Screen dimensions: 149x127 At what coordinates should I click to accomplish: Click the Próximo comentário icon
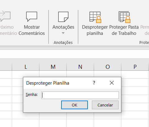pyautogui.click(x=5, y=16)
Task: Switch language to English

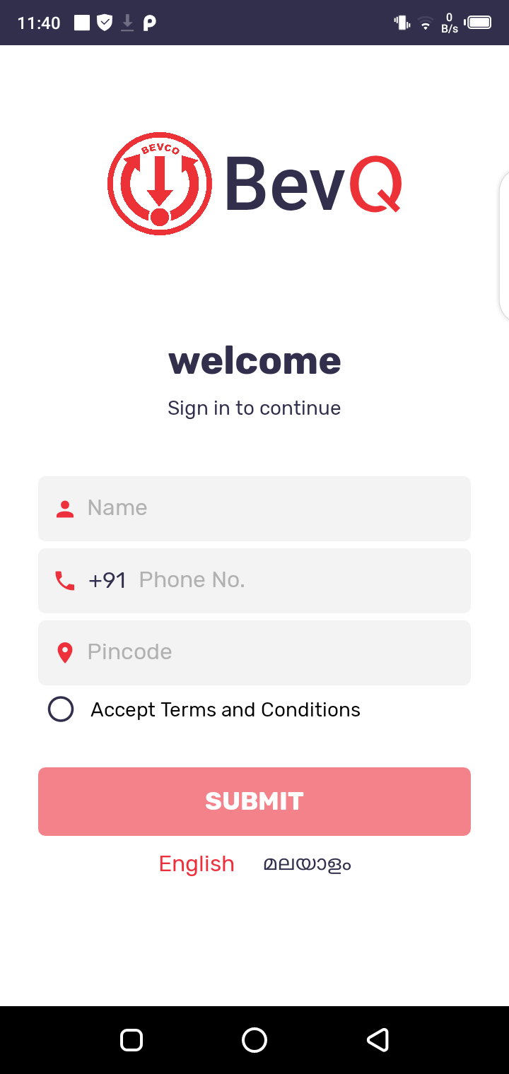Action: click(197, 864)
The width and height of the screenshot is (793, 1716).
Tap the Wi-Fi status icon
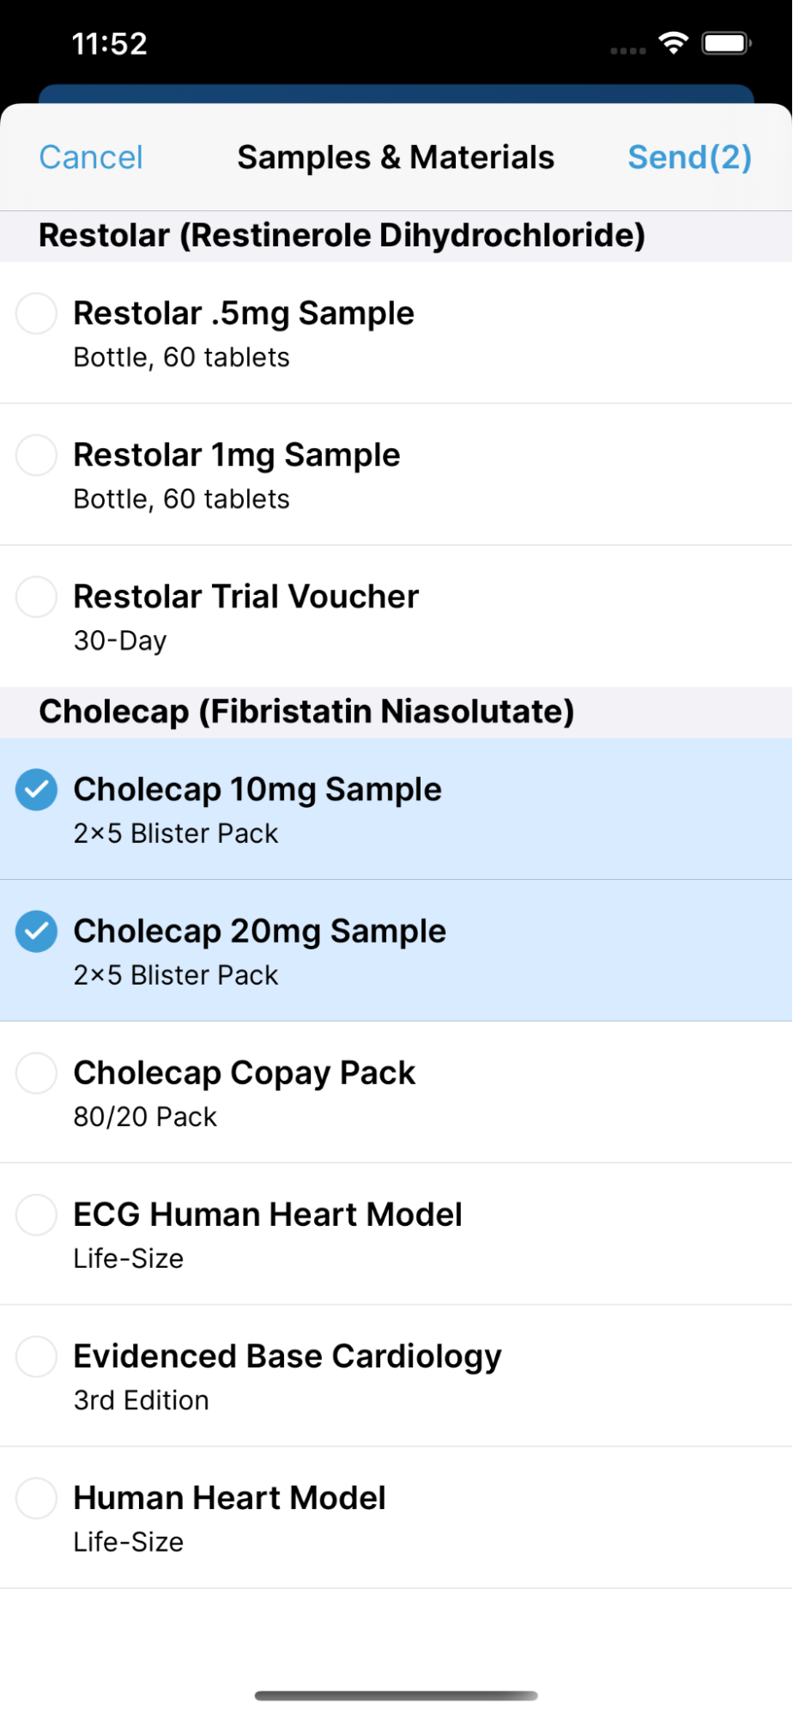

[Exercise description]:
Pictures aside, repeat each entry in full and without change.

[Written solution]:
Screen dimensions: 149x127 At what coordinates should I click to accomplish: Click the Próximo comentário icon
pyautogui.click(x=5, y=16)
Task: Switch language to English

Action: click(197, 864)
The width and height of the screenshot is (793, 1716).
Tap the Wi-Fi status icon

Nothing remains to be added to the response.